MoneyConsumerDont Waste Your Money


How scammers can drain your gift cards before you get the chance to use them

Mom finds gift card empty when she tries to use it
Posted at 12:49 PM, Sep 17, 2019

Scammers are everywhere these days; even in the supermarket, where they quietly tamper with gift cards and steal hard-earned money.

One woman just learned just that after a gift card she bought for school books turned up empty.

Cleo Speckert, like many moms this time of year, was trying to finish her school shopping. So she grabbed an Amazon gift card during a recent grocery trip.

"I bought a gift card to Amazon for $60," she said. "The following week I went online and went to redeem it, and it was saying I have no money on there."

Her $60 Amazon card had already been drained. But she says no one would help.

"I sent Amazon a picture of my receipts and the gift card, they said they couldn't help me," she said.

Nor could the store manager assist her.

"I showed him my receipts, the gift card, and he said they couldn't help me," Speckert said.

The trend is becoming more and more common, according to the National Consumers League.

The organization says thieves carefully copy the codes off a gift card, then put it back on the rack, and check it every day until a cashier activates it.

Once the card is activated, they use it immediately.

Speckert says the most frightening thing is that she found no evidence of tampering in this case.

"Nothing was tampered, it never even occurred to me I would have a problem," she said.

What you can do?

So what can you do to protect yourself?
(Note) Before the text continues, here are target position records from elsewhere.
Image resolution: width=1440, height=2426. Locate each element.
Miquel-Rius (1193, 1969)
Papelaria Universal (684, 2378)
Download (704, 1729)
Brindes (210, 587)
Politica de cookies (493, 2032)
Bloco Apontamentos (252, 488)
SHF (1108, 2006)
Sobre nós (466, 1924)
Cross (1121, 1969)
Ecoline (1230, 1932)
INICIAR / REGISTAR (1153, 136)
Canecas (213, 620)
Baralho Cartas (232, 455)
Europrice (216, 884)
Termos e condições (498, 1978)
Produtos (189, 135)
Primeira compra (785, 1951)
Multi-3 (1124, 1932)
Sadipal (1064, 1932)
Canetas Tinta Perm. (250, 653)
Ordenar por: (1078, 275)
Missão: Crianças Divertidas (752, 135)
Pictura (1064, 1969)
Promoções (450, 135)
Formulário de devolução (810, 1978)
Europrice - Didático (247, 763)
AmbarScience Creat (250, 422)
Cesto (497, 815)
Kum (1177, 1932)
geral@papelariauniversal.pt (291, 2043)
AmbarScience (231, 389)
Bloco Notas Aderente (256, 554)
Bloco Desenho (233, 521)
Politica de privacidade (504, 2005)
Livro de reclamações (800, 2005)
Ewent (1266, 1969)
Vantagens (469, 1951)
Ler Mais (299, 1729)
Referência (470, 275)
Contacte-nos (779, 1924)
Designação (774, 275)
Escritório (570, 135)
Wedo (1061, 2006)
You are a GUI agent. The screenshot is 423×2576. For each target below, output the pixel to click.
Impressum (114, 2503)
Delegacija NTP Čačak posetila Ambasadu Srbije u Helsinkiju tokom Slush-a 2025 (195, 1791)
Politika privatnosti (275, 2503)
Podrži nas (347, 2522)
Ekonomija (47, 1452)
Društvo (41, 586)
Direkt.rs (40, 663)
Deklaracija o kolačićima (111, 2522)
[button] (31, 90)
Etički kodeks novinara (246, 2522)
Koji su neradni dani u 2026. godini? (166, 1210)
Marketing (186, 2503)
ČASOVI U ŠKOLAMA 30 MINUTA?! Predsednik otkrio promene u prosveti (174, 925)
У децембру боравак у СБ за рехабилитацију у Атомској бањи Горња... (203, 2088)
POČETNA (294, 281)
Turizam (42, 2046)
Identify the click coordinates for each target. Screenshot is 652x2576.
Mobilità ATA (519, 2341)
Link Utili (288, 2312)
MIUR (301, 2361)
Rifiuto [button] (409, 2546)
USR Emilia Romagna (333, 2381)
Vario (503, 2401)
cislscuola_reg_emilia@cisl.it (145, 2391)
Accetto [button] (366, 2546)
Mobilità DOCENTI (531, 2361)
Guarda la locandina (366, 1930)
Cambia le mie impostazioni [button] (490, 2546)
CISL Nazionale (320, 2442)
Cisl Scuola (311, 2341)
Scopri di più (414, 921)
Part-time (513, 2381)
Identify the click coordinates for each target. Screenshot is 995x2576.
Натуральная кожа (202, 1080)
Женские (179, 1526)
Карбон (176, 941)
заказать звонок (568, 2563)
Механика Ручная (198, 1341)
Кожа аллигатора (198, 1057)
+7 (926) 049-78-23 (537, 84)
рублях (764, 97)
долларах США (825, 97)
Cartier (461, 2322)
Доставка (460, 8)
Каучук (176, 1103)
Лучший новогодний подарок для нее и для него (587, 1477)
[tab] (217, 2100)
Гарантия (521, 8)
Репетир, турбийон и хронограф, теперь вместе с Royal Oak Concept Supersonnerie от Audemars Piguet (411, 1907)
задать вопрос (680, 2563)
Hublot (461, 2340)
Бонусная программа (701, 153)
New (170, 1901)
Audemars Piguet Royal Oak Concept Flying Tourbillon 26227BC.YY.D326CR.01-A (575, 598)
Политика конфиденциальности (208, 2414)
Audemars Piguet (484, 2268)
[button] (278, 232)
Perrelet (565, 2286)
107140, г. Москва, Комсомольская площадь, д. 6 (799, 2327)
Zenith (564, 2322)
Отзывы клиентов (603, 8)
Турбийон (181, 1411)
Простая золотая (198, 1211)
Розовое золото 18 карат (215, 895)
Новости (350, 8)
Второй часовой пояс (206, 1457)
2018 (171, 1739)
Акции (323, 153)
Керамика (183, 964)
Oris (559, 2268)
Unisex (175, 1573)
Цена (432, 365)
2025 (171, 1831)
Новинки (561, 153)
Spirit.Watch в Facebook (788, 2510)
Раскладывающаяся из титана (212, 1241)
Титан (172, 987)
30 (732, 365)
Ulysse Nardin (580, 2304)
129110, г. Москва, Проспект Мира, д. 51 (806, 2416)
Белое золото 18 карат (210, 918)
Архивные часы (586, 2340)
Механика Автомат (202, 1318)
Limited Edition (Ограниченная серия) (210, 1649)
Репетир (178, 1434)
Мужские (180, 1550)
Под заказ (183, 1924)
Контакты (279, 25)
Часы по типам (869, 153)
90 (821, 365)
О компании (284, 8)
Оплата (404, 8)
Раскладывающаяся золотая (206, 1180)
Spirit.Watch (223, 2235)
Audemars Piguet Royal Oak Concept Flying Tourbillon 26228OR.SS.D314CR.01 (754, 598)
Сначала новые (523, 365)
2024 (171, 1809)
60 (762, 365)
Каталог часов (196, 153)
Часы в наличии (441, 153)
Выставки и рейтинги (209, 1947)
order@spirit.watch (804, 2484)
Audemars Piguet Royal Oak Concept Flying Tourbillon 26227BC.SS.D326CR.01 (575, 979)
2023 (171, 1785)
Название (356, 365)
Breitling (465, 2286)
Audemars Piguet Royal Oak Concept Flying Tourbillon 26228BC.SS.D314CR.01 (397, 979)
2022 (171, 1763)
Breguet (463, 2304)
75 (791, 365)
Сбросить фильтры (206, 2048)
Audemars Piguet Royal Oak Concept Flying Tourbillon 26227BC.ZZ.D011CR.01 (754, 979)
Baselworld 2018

The Consumers League, through its website, suggests:

  • Inspecting the back of cards for tampering, such as a peeled off sticker, or torn cardboard.
  • Looking for cards with "substantial security packaging," where it is almost impossible to access the bar code.
  • Considering buying cards from behind the counter of smaller stores (that is typically impossible to do in a grocery store).
  • Holding onto the receipt.

"I always tape my receipt on the back of the card," Specke said. "So, in case something happens, it won't be a problem."

In this case, unfortunately, it didn't help.

Luckily, after we got involved, Kroger— the store where she bought the card — agreed to reimburse her the $60 cost.

Speckert says in the future she's going to buy her gift cards either online or from stores that have them behind the counter, where there is less risk of tampering.

That way you don't waste your money.